Finding New Treatment Options for Leukemias
Researchers identified mutations in leukemias that may make them amenable to FDA-approved ALK inhibitors
Using genomic sequencing, researchers identified two mutations in the anaplastic lymphoma receptor tyrosine kinase (ALK) gene of two patients’ leukemias. Laboratory studies showed that leukemias that have these mutations may respond to U.S. Food and Drug Administration (FDA)-approved ALK inhibitors such as crizotinib and ceritinib.
The study was recently published in Cancer Research, a journal of the American Association for Cancer Research.
“Genetic lesions involving ALK have been seen recurrently in a number of different types of solid tumors, but to my knowledge, ALK mutations have not previously been implicated as a major contributor to leukemia,” said Jeffrey Tyner, PhD, an assistant professor in the Department of Cell, Developmental, and Cancer Biology at the Knight Cancer Institute at Oregon Health & Science University and the senior author of the study. “The discovery of new mutant versions of ALK that may contribute to the development of leukemia and can be therapeutically targeted suggests new treatment options for patients with leukemia with ALK mutations.”

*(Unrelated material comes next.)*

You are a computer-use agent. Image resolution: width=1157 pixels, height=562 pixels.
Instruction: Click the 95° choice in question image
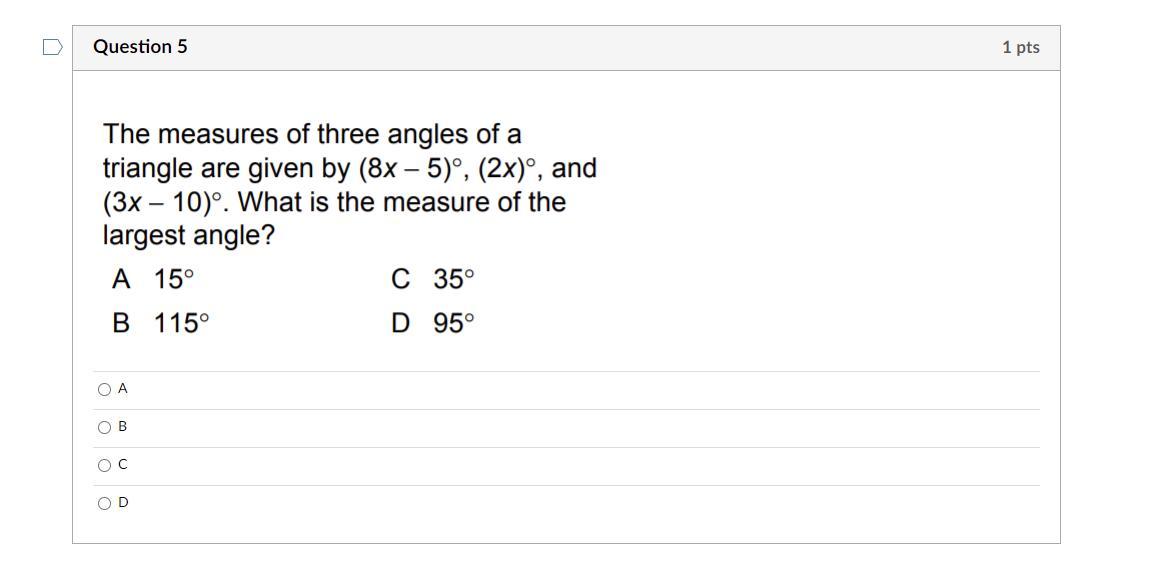point(453,324)
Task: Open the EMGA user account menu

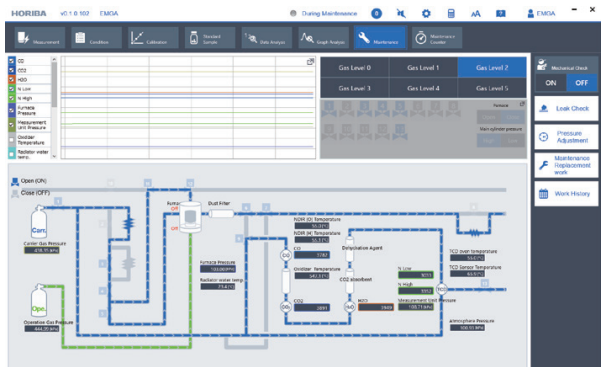Action: point(541,14)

Using a technology called deep sequencing, Tyner and colleagues analyzed 185 tumor samples, including samples of acute lymphoblastic leukemia (AML), acute myeloid leukemia (ALL), and myeloproliferative neoplasms. Of these, two samples – one from a pediatric patient with B-cell ALL and one from an adult patient with AML – had one mutation each, in the ALK gene.
An estimated 6,250 and 20,830 people in the United States will be diagnosed with ALL and AML, respectively, and about 1,450 and 10,460 will die from these two diseases, respectively, in 2015, according to the National Cancer Institute report.

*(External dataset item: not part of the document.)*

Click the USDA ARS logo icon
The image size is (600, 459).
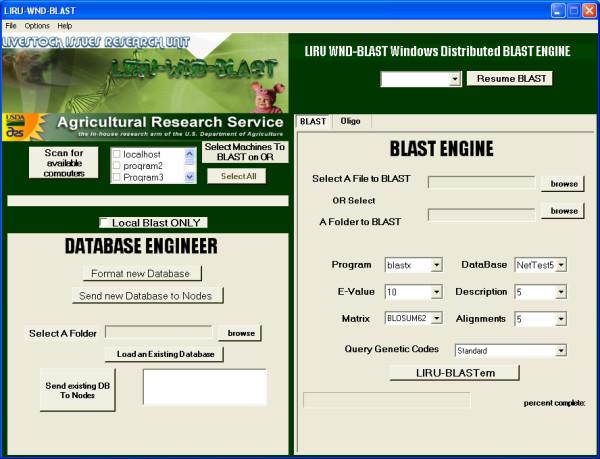[x=16, y=125]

The researchers conducted further studies in the laboratory and found that the ALK mutations had the potential to make a cell cancerous and drive abnormal cell growth. They also learned that leukemia cells harboring either of the two mutations could be inhibited by several ALK inhibitors, including crizotinib and ceritinib, two therapeutics approved by the FDA for the treatment of ALK-positive metastatic non-small cell lung cancer.
“These findings suggest that broader use of ALK inhibitors should be considered and that these drugs could be applied on the basis of genetic features of a patient’s tumor cells,” said the study’s lead author, Julia Maxson, PhD, who is presently a postdoctoral fellow in the Clinical Research Division at Fred Hutchinson Cancer Research Center in Seattle.